Rulemakings represent a challenging avenue for pursuing broad reforms that depart from existing practice. Taken together with the points outlined above, the decision is a reminder that courts continue to provide an independent source of review when reviewing agency actions and are less inclined (particularly following the Supreme Court's recent decision in Loper Bright Enterprises v. Raimondo, No. 22-1219, 2024 WL 3208360, at *14 (US June 28, 2024)) to defer to administrative agencies (like the FTC) in determining the scope of their legal authority. And, particularly in the competition context, courts are likely to continue scrutinizing citations to empirical economic evidence when evaluating the agencies' decisions.

Background

As detailed in our previous alert, issued in April, the FTC issued a final rule instituting a nationwide ban on nearly all noncompete clauses. The rule was scheduled to take effect on September 4, 2024. Shortly after the vote on the final rule, three lawsuits were filed challenging the legality of the rule. The first two cases were filed in Texas, and the third case was filed a day later in the Eastern District of Pennsylvania.

Records supplied:

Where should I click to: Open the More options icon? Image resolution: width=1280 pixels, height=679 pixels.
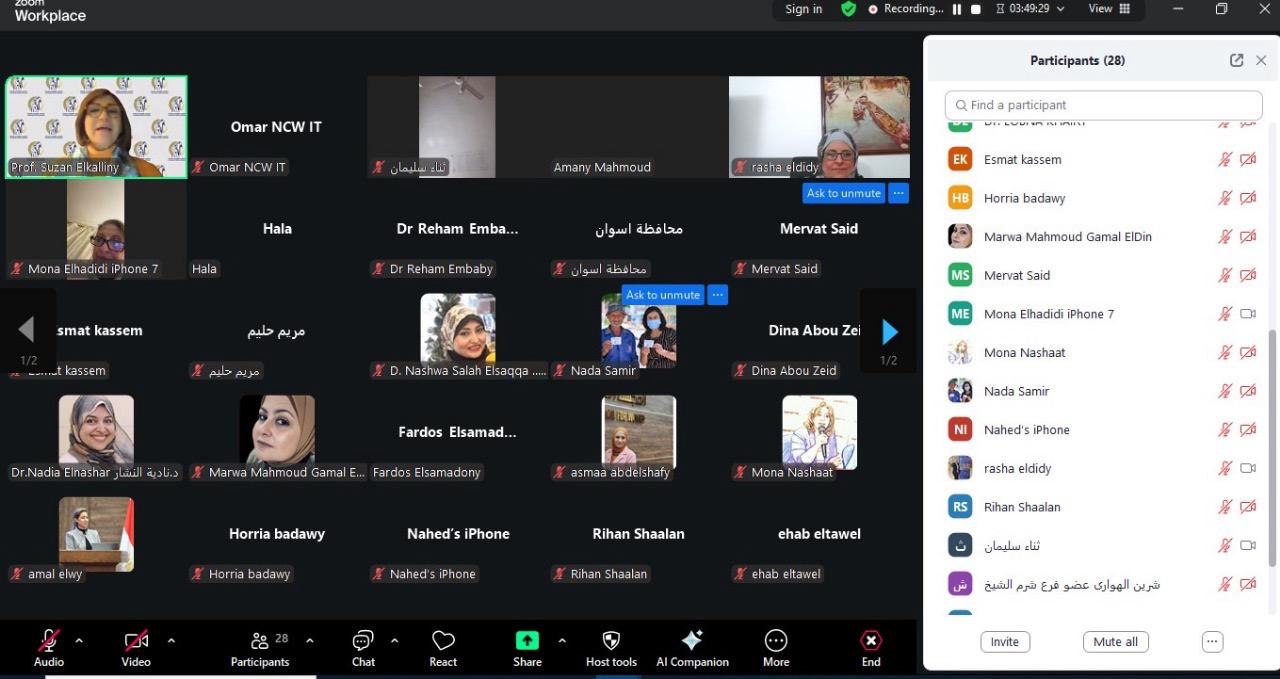click(x=776, y=641)
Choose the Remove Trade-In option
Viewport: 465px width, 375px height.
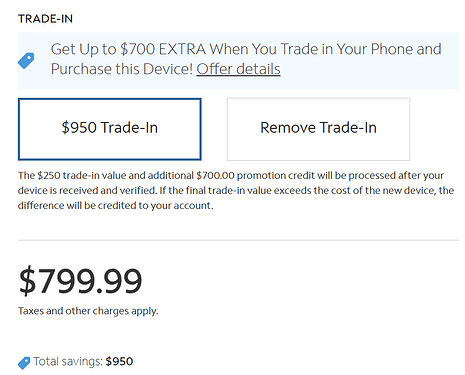[318, 129]
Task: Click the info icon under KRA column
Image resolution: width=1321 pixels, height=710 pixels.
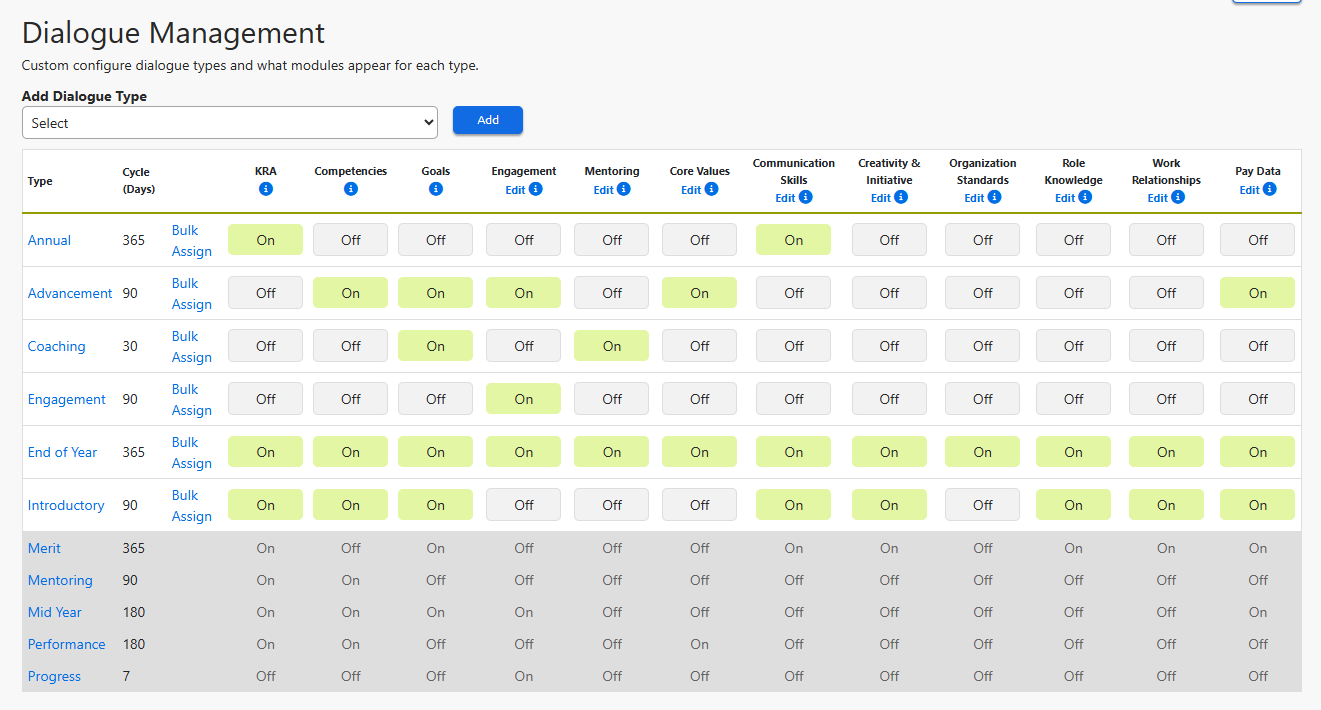Action: pyautogui.click(x=266, y=189)
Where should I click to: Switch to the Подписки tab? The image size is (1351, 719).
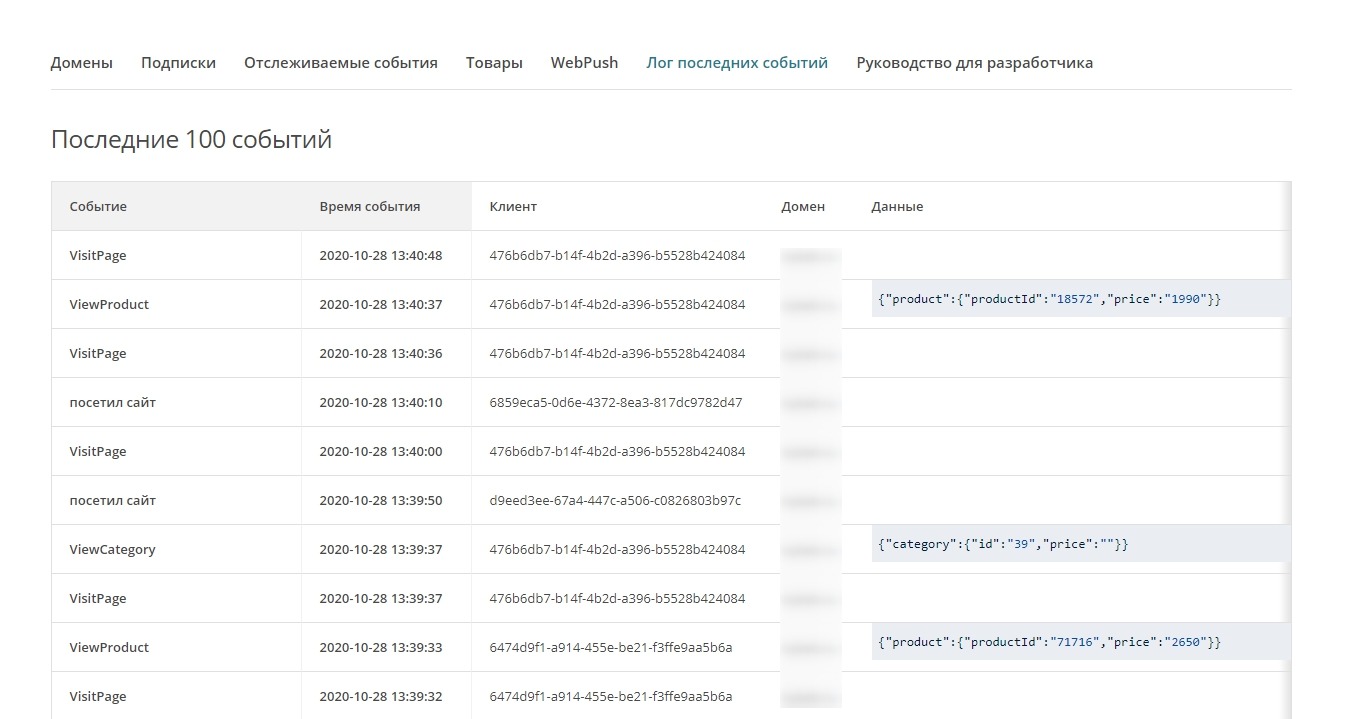coord(178,62)
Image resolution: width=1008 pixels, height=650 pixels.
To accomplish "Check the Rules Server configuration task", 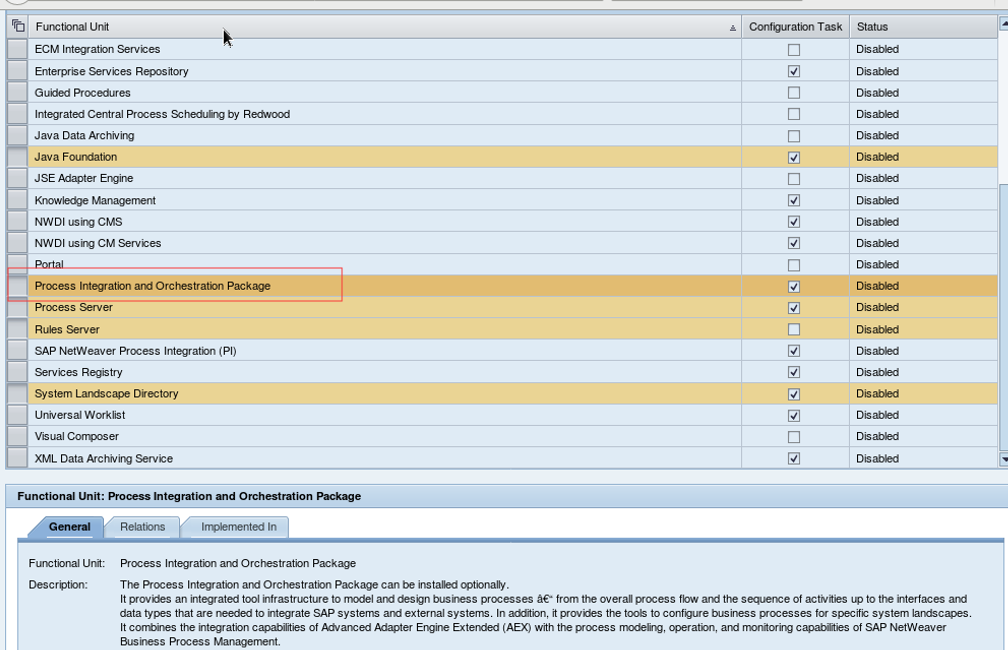I will click(x=795, y=328).
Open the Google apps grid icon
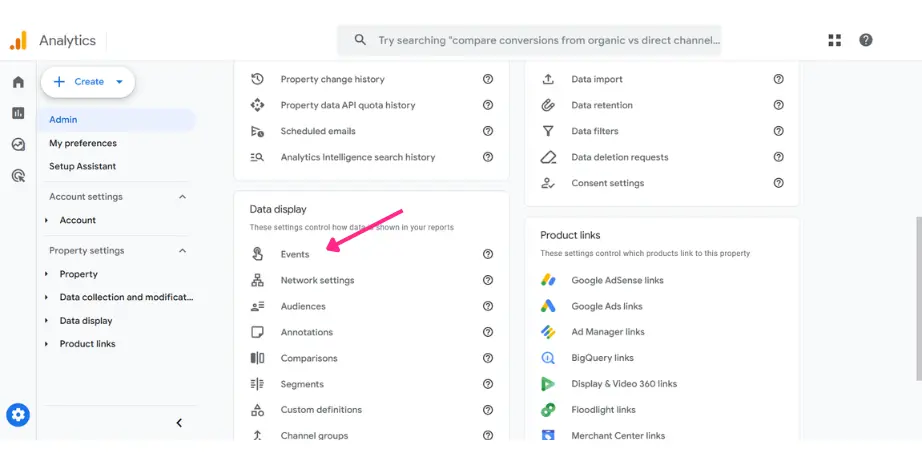Viewport: 922px width, 460px height. (x=835, y=40)
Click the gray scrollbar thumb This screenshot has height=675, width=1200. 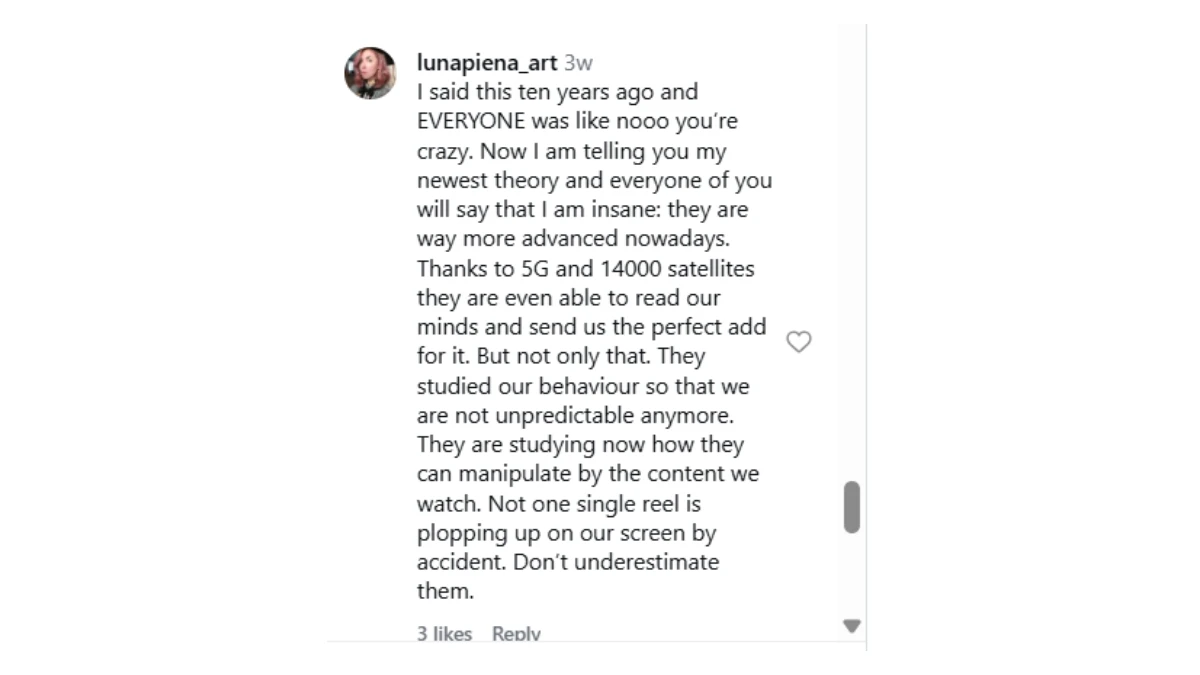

Exercise directions: Copy the passage on the FTC noncompete rule, everything from "Rulemakings represent a" down to "the agencies' decisions.", with "administrative agencies" renamed "regulatory bodies" throughout. The listing has been drawn from a separate source.

Problem solution:
Rulemakings represent a challenging avenue for pursuing broad reforms that depart from existing practice. Taken together with the points outlined above, the decision is a reminder that courts continue to provide an independent source of review when reviewing agency actions and are less inclined (particularly following the Supreme Court's recent decision in Loper Bright Enterprises v. Raimondo, No. 22-1219, 2024 WL 3208360, at *14 (US June 28, 2024)) to defer to regulatory bodies (like the FTC) in determining the scope of their legal authority. And, particularly in the competition context, courts are likely to continue scrutinizing citations to empirical economic evidence when evaluating the agencies' decisions.